Coding Clinic’s advice was consistent with my opinion. They essentially say that if the provider is asserting that the COVID-19 is historical, despite a positive COVID-19 test, the Z86.16, Personal history code, should be utilized. I will go a step further and explicitly point out that the provider must not imply that there are long-lasting effects from that prior infection; that is, the signs/symptoms or conditions being addressed are not believed to be sequelae of that prior infection. If they were to do so, then the proper code to use would be U09.9.

Question No. 57 notes a positive COVID-19 test during an admission for something non-COVID-19-related, resulting in the fully vaccinated patient being placed in isolation. The provider stated “COVID-19 virus detected,” but since they took the precautions, Coding Clinic’s advice was to assign U07.1, COVID-19, as a diagnosis. They didn’t mention the sequencing, but U07.1 would be a secondary diagnosis if it were not the reason, after study, that occasioned the admission. So, we can appreciate that coders are permitted to take a positive test to U07.1, but we are seeing that there are nuanced situations in which this should not always be taken as a given.

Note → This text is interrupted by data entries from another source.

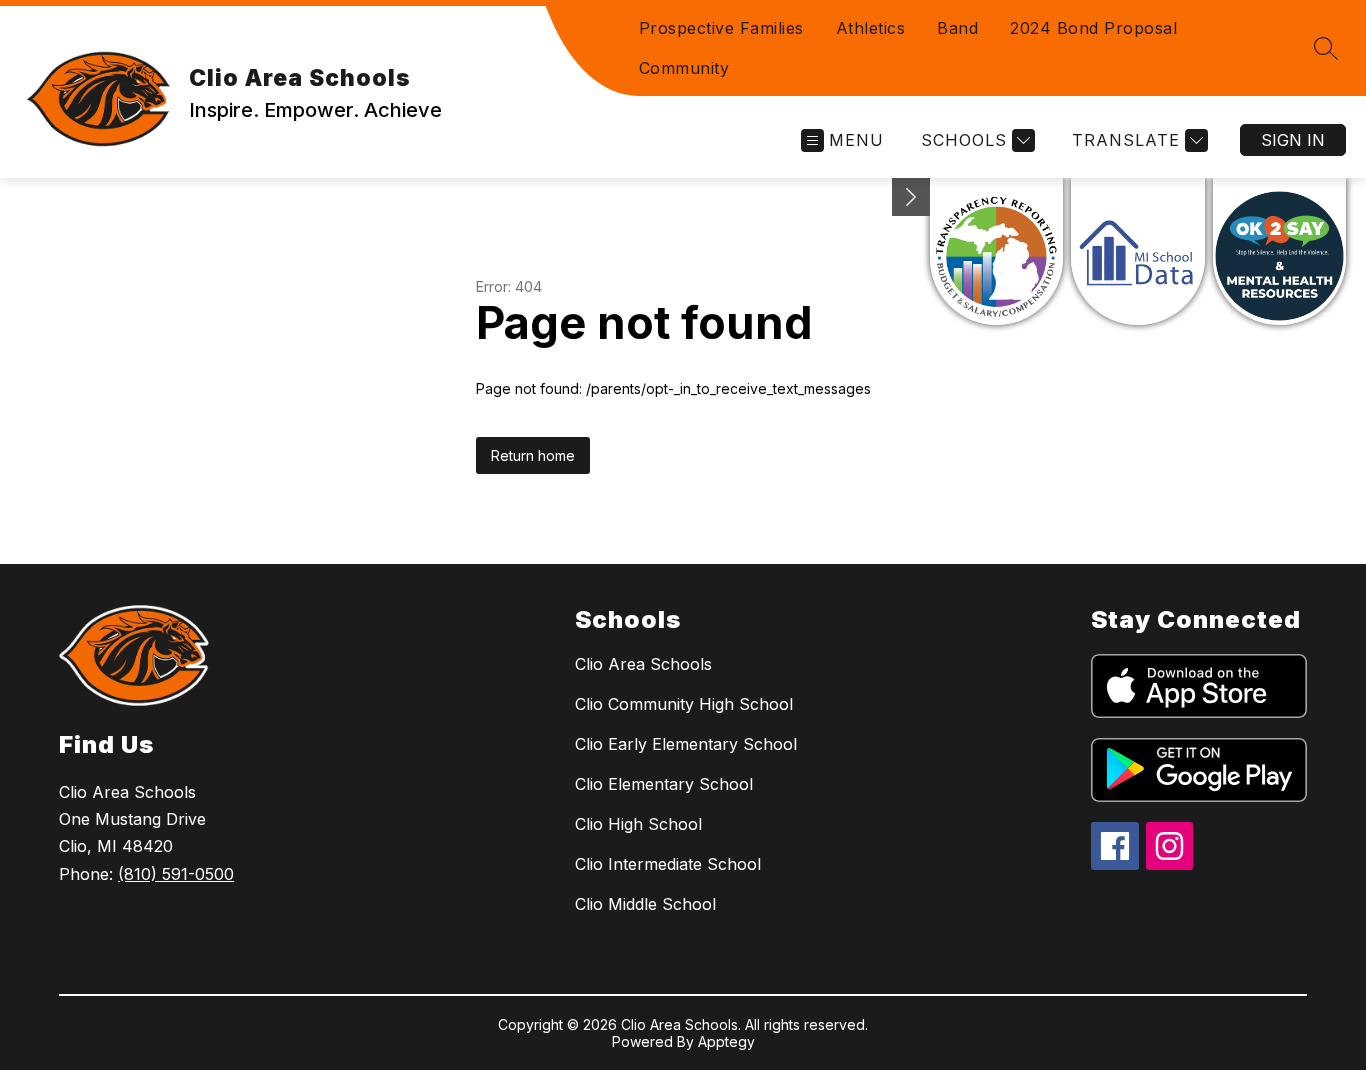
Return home (533, 455)
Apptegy (726, 1041)
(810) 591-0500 (176, 874)
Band (957, 28)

Question No. 58 brings this to bear. In this scenario, an asymptomatic patient was readmitted from a nursing home because their COVID-19 test was positive after a recent hospitalization, which I am inferring was non-COVID-19-related. Repeat tests were negative, and infectious disease and hematology decided that the initial test was a false positive. Again, total agreement with the advice to use Z20.822, Contact with and suspected exposure to COVID-19. During this time of pandemic, we cannot use an exposure-ruled-out code (Z03.818, Encounter for observation for suspected exposure to other biological agents ruled out). U07.1, COVID-19, isn’t appropriate if the clinician believes it is a false positive and not indicating infection. Z20.822 is the only logical choice left.

In conclusion, the coder is permitted to pick up U07.1 if there is a positive test, but they do not have to if that does not tell the story accurately. If the healthcare provider’s documentation signals that they do not believe there is a true COVID-19 infection, the coder should not knee-jerk capture U07.1. However, if the patient’s COVID-19 status is unclear from the documentation, it is always appropriate to query for clarification. The implication of an incorrect COVID-19 diagnosis can be profound.